Following the treatment with the hESC therapy, an improvement was observed in muscle mass, knee and elbow tightness, active standing balance, trunk balance and stamina. The body weight of the patient increased, he was able to stand erect with half knee caliper and frame for approximately 15 min and tried to take step, was able to sit without support and kick the ball. His shoulder raising was also better and he was able to lift his shoulder to throw the ball, write with good pinch grasp, had improved hand functions with good hand grip and was able to feed himself with his own hands. His CPK level decreased during the treatment period from 1,775 IU/L (prior to treatment on April 12, 2006) to 572 IU/L (after treatment on May 27, 2013). The patient is surviving and is 21 years old now.

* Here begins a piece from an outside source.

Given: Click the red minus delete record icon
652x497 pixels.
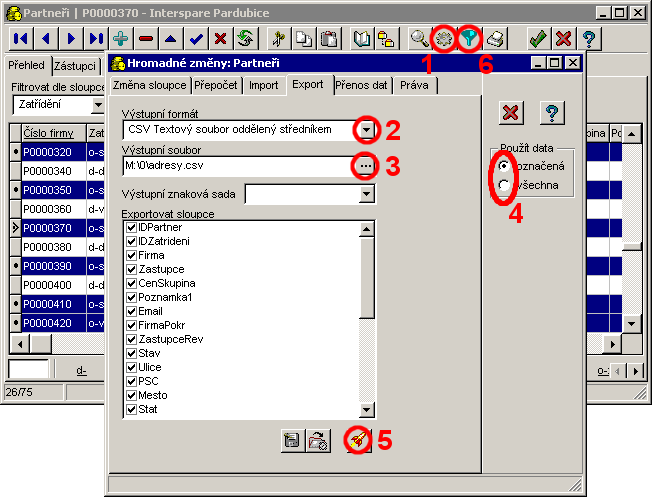Looking at the screenshot, I should (x=146, y=38).
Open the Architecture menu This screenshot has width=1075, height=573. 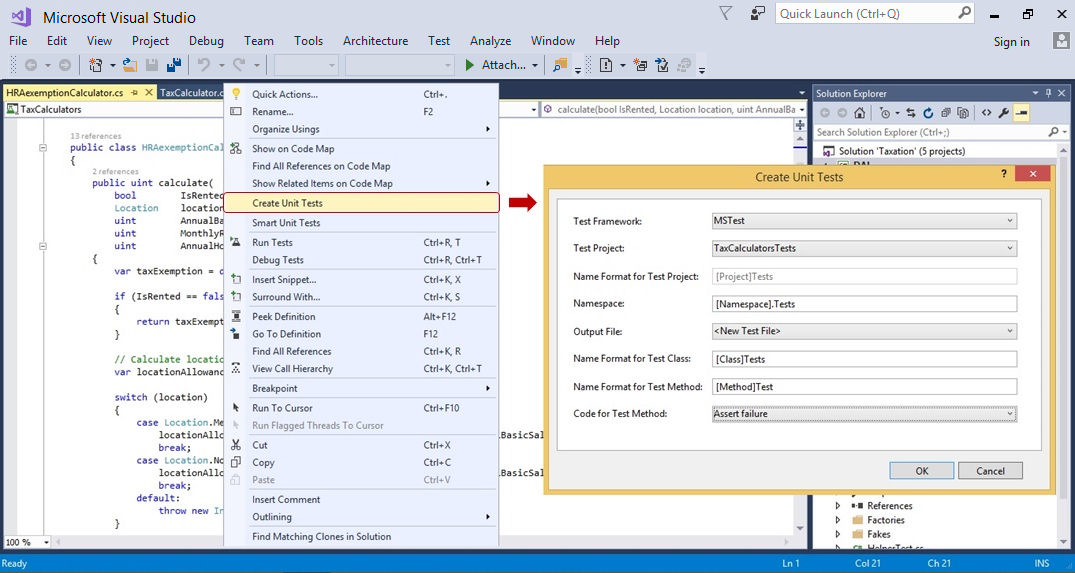click(375, 41)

A 6-year-old patient was admitted to Nutech Mediworld on June 19, 2006 with complaints of muscle weakness (proximal > distal), decreased stamina, difficulty in standing and inability to walk properly. When he was 3 years old his parents recognized that he had difficulty in getting up without support. He was diagnosed with DMD in 2002.

On examination, he had diminished reflexes, calf muscles hypertrophy, scoliosis, B/L foot drop, B/L knee buckling, pigeon chest, waddling gait and B/L hip in external rotation. On investigation, CPK was elevated (6,922 IU/L), DNA analysis revealed a deletion in the dystrophin gene of exon 44, muscle biopsy showed feature of muscular dystrophy and immunochemistry for dystrophin 2 and 3 was negative while dystrophin 1 was reduced and patchy. After the confirmation of DMD, the patient was treated with hESC and extensive physiotherapy. He showed few signs of improvement such as slight reduction in scoliosis, was able to walk using ankle-foot-orthosis (AFO) and walker, had reduced foot drop and the muscle tone was maintained.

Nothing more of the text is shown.